Der geschichtliche Hintergrund
Deutschland: Gestützt auf Abkommen wie das NATO-Truppenstatut und den Aufenthaltsvertrag blieben auf dem früheren Bundesgebiet auch nach dem Erlöschen des Besatzungsstatuts 1955 weiterhin Soldaten aus den USA, Großbritannien und Frankreich stationiert. Kaum bekannt ist, dass auch maltesische Soldaten in Deutschland ihren Dienst taten. Als Teil der britischen Rheinarmee war das 1. Regiment der Royal Malta Artillery (RMA) ab 1962 zunächst in den Moore Barracks in Dortmund stationiert. Vor 60 Jahren, im November 1964, bezogen die Soldaten aus Malta sodann die Wrexham Barracks in Mülheim an der Ruhr, wo sie bis 1970 blieben.
Malta: Seit 1814 britische Kronkolonie, wurde Malta erst am 21. September 1964 unabhängig. Zunächst, bis zur Ausrufung der Republik am 13. Dezember 1974, blieb der Staat eine selbständige konstitutionelle Monarchie mit der britischen Königin Elizabeth II. als Staatsoberhaupt. Gleichzeitig behielt die britische Royal Navy weiterhin eine Basis auf Malta, und die RMA blieb noch bis 1. Oktober 1970 ein Artillerieverband der britischen Armee auf Malta. Zwei Monate zuvor hatte, wie Joachim Speck1 erläutert, ein Beschluss des maltesischen Parlaments den Weg für die Aufstellung eigenständiger, von Großbritannien unabhängiger Streitkräfte frei gemacht: Die Malta Land Forces (MLF), später in Armed Forces Malta, (AFM) umbenannt, wurden die Verteidigungskärfte Maltas.
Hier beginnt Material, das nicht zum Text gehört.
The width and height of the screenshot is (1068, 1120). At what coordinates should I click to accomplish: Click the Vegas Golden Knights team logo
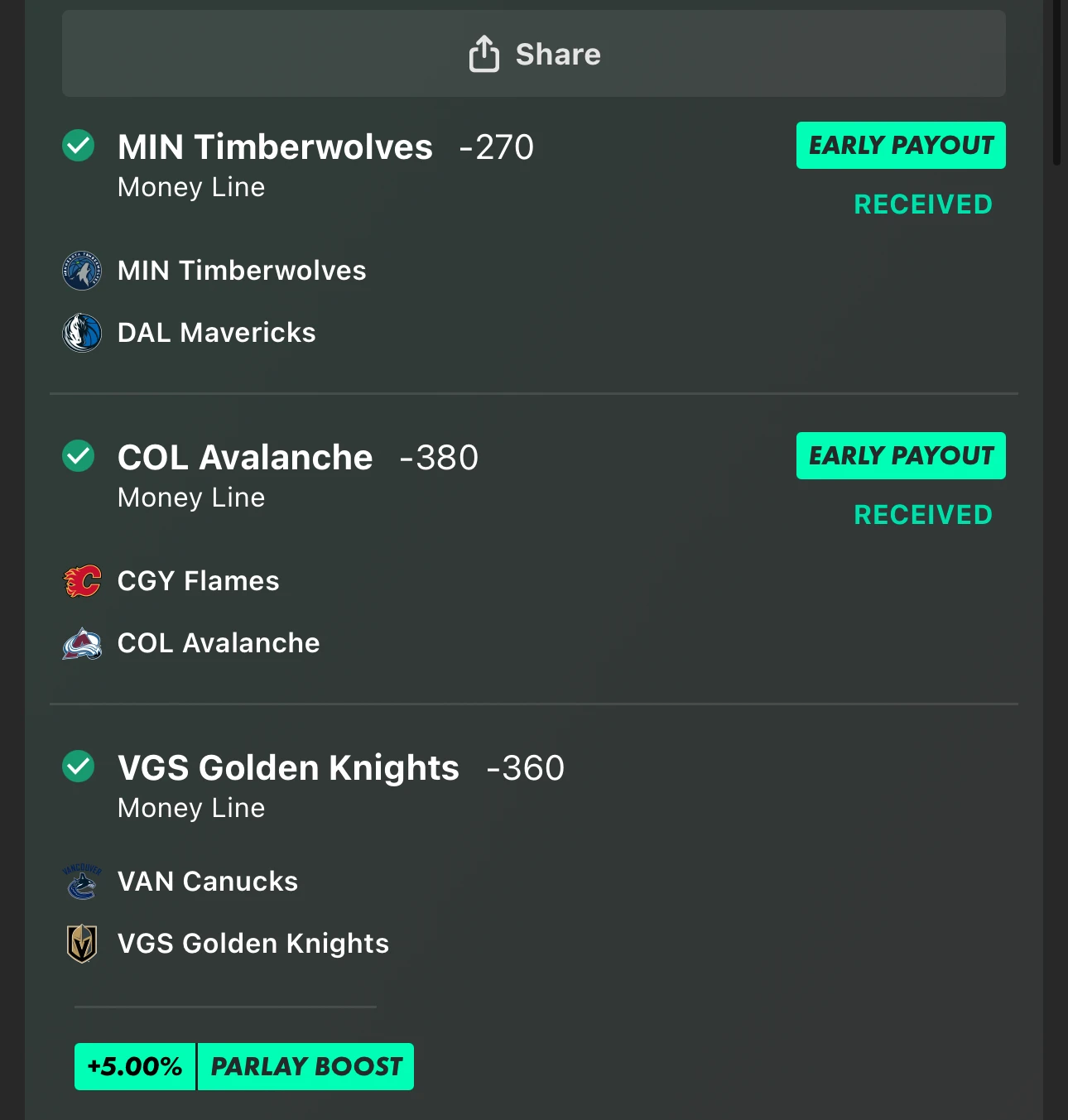(x=82, y=944)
Wie viele der maltesischen Soldaten, die in Mülheim stationiert waren, nach ihrer Rückkehr das Angebot angenommen haben, in den MLF zu dienen, ließ sich laut Speck bisher nicht feststellen. Etliche der Ex-RMA Soldaten seien nach ihrem Ausscheiden aus dem 1. Regiment der RMA nach Deutschland zurückgekehrt, um für deutsche Firmen zu arbeiten.
Im Jahre 1979 verließen die letzten britischen Soldaten Malta. Heute ist die Republik Malta zwar Mitglied der EU, nicht aber der NATO, und ihre Neutralität ist seit 1987 in der Verfassung festgeschrieben. Die AFM verfügt heute über eine Truppenstärke von ca. 1.650 Soldaten und Soldatinnen, und AFM-Angehörige leisten im Rahmen von UNO-Friedensmissionen auch Auslandseinsätze.
.............
1. Speck, Joachim: Stadtgeschichte(n) / Vor 60 Jahren: Soldaten aus Malta kommen nach Mülheim (Artikel auf der Website des Geschichtsverein Mülheim an der Ruhr).